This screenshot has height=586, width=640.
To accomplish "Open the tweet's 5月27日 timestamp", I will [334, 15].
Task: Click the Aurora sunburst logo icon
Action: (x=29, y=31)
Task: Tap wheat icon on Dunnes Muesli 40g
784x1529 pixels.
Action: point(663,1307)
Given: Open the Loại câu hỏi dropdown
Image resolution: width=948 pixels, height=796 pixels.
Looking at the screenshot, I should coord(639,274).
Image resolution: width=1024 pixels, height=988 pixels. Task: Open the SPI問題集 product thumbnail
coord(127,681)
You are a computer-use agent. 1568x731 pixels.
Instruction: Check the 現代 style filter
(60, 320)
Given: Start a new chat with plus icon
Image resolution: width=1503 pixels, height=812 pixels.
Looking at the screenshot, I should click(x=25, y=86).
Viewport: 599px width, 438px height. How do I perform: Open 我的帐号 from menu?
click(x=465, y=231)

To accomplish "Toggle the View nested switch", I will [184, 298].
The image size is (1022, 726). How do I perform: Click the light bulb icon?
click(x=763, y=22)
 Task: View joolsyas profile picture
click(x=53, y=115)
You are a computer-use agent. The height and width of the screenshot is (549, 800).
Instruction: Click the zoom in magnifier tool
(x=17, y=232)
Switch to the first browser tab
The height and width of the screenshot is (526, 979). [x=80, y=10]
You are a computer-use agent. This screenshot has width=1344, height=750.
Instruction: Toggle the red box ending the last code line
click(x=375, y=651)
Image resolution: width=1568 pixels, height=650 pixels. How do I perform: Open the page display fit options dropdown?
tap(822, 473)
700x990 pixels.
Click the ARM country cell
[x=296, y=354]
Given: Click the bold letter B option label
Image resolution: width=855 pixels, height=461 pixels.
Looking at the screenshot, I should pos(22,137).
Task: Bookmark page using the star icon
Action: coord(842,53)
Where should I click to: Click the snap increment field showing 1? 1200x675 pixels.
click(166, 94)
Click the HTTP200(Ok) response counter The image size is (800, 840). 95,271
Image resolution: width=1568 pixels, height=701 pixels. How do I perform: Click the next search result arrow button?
☆ ☆ ☆ ☆ ☆ ☆ ☆
SET EXERCISE: Put every line of the material above into a Markdown table with the columns Row and Entry, numbering the rows and leaving out blank lines.

COMPLETED TASK:
| Row | Entry |
|---|---|
| 1 | This screenshot has height=586, width=640. |
| 2 | To accomplish "Open the tweet's 5月27日 timestamp", I will [334, 15]. |
| 3 | Task: Click the Aurora sunburst logo icon |
| 4 | Action: (x=29, y=31) |
| 5 | Task: Tap wheat icon on Dunnes Muesli 40g |
| 6 | 784x1529 pixels. |
| 7 | Action: point(663,1307) |
| 8 | Given: Open the Loại câu hỏi dropdown |
| 9 | Image resolution: width=948 pixels, height=796 pixels. |
| 10 | Looking at the screenshot, I should coord(639,274). |
| 11 | Image resolution: width=1024 pixels, height=988 pixels. Task: Open the SPI問題集 product thumbnail |
| 12 | coord(127,681) |
| 13 | You are a computer-use agent. 1568x731 pixels. |
| 14 | Instruction: Check the 現代 style filter |
| 15 | (60, 320) |
| 16 | Given: Start a new chat with plus icon |
| 17 | Image resolution: width=1503 pixels, height=812 pixels. |
| 18 | Looking at the screenshot, I should click(x=25, y=86). |
| 19 | Viewport: 599px width, 438px height. How do I perform: Open 我的帐号 from menu? |
| 20 | click(x=465, y=231) |
| 21 | To accomplish "Toggle the View nested switch", I will [184, 298]. |
| 22 | The image size is (1022, 726). How do I perform: Click the light bulb icon? |
| 23 | click(x=763, y=22) |
| 24 |  Task: View joolsyas profile picture |
| 25 | click(x=53, y=115) |
| 26 | You are a computer-use agent. The height and width of the screenshot is (549, 800). |
| 27 | Instruction: Click the zoom in magnifier tool |
| 28 | (x=17, y=232) |
| 29 | Switch to the first browser tab |
| 30 | The height and width of the screenshot is (526, 979). [x=80, y=10] |
| 31 | You are a computer-use agent. This screenshot has width=1344, height=750. |
| 32 | Instruction: Toggle the red box ending the last code line |
| 33 | click(x=375, y=651) |
| 34 | Image resolution: width=1568 pixels, height=650 pixels. How do I perform: Open the page display fit options dropdown? |
| 35 | tap(822, 473) |
| 36 | 700x990 pixels. |
| 37 | Click the ARM country cell |
| 38 | [x=296, y=354] |
| 39 | Given: Click the bold letter B option label |
| 40 | Image resolution: width=855 pixels, height=461 pixels. |
| 41 | Looking at the screenshot, I should pos(22,137). |
| 42 | Task: Bookmark page using the star icon |
| 43 | Action: coord(842,53) |
| 44 | Where should I click to: Click the snap increment field showing 1? 1200x675 pixels. |
| 45 | click(166, 94) |
| 46 | Click the HTTP200(Ok) response counter The image size is (800, 840). 95,271 |
| 47 | Image resolution: width=1568 pixels, height=701 pixels. How do I perform: Click the next search result arrow button? |